◆ WHAT IS EXPECTED ◆
Restate all the data word for word, leaving nothing out.

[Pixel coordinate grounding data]
•••••
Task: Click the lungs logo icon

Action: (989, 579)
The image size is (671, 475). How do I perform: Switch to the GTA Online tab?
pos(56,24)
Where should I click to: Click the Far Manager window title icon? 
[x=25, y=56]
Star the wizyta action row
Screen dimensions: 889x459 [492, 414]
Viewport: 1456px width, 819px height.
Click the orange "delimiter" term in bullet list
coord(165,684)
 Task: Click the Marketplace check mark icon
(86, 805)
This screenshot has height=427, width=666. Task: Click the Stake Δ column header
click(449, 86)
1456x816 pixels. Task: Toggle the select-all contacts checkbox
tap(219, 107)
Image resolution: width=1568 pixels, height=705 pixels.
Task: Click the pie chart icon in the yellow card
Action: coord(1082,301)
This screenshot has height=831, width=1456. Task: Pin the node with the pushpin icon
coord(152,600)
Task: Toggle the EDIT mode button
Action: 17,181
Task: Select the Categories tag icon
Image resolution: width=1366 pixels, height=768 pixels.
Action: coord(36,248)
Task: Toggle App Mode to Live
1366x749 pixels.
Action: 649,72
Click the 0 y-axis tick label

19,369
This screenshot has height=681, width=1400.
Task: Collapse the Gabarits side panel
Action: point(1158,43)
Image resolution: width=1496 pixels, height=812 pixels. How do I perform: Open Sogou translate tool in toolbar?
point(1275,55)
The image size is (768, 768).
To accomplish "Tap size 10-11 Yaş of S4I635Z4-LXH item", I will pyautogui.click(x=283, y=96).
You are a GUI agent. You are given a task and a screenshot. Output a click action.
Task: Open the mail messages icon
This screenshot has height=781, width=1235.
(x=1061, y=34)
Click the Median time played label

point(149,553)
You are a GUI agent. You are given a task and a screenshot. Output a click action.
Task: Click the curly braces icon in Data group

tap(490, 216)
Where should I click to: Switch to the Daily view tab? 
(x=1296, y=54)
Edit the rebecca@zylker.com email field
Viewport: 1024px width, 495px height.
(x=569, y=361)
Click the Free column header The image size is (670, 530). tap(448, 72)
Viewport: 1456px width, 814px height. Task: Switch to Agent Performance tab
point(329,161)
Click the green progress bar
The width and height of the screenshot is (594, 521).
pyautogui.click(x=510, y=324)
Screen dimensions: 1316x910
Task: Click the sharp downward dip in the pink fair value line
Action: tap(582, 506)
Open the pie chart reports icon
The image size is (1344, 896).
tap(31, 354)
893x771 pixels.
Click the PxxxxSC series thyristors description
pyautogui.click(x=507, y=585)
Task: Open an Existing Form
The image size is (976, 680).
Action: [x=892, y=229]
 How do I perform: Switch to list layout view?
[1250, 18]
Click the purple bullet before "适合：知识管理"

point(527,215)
•••••
◆ ANSWER BOX ◆
Task: Click the lungs logo icon

Action: (989, 579)
The image size is (671, 475). How do I perform: Switch to the GTA Online tab?
pos(56,24)
Where should I click to: Click the Far Manager window title icon? 
[x=25, y=56]
Star the wizyta action row
Screen dimensions: 889x459 [492, 414]
Viewport: 1456px width, 819px height.
Click the orange "delimiter" term in bullet list
coord(165,684)
 Task: Click the Marketplace check mark icon
(86, 805)
This screenshot has height=427, width=666. Task: Click the Stake Δ column header
click(449, 86)
1456x816 pixels. Task: Toggle the select-all contacts checkbox
tap(219, 107)
Image resolution: width=1568 pixels, height=705 pixels.
Task: Click the pie chart icon in the yellow card
Action: coord(1082,301)
This screenshot has height=831, width=1456. Task: Pin the node with the pushpin icon
coord(152,600)
Task: Toggle the EDIT mode button
Action: 17,181
Task: Select the Categories tag icon
Image resolution: width=1366 pixels, height=768 pixels.
Action: coord(36,248)
Task: Toggle App Mode to Live
1366x749 pixels.
Action: 649,72
Click the 0 y-axis tick label

19,369
This screenshot has height=681, width=1400.
Task: Collapse the Gabarits side panel
Action: point(1158,43)
Image resolution: width=1496 pixels, height=812 pixels. How do I perform: Open Sogou translate tool in toolbar?
point(1275,55)
The image size is (768, 768).
To accomplish "Tap size 10-11 Yaş of S4I635Z4-LXH item", I will pyautogui.click(x=283, y=96).
You are a GUI agent. You are given a task and a screenshot. Output a click action.
Task: Open the mail messages icon
This screenshot has height=781, width=1235.
(x=1061, y=34)
Click the Median time played label

point(149,553)
You are a GUI agent. You are given a task and a screenshot. Output a click action.
Task: Click the curly braces icon in Data group

tap(490, 216)
Where should I click to: Switch to the Daily view tab? 
(x=1296, y=54)
Edit the rebecca@zylker.com email field
Viewport: 1024px width, 495px height.
(x=569, y=361)
Click the Free column header The image size is (670, 530). tap(448, 72)
Viewport: 1456px width, 814px height. Task: Switch to Agent Performance tab
point(329,161)
Click the green progress bar
The width and height of the screenshot is (594, 521).
pyautogui.click(x=510, y=324)
Screen dimensions: 1316x910
Task: Click the sharp downward dip in the pink fair value line
Action: tap(582, 506)
Open the pie chart reports icon
The image size is (1344, 896).
tap(31, 354)
893x771 pixels.
Click the PxxxxSC series thyristors description
pyautogui.click(x=507, y=585)
Task: Open an Existing Form
The image size is (976, 680).
Action: [x=892, y=229]
 How do I perform: Switch to list layout view?
[1250, 18]
Click the purple bullet before "适合：知识管理"

point(527,215)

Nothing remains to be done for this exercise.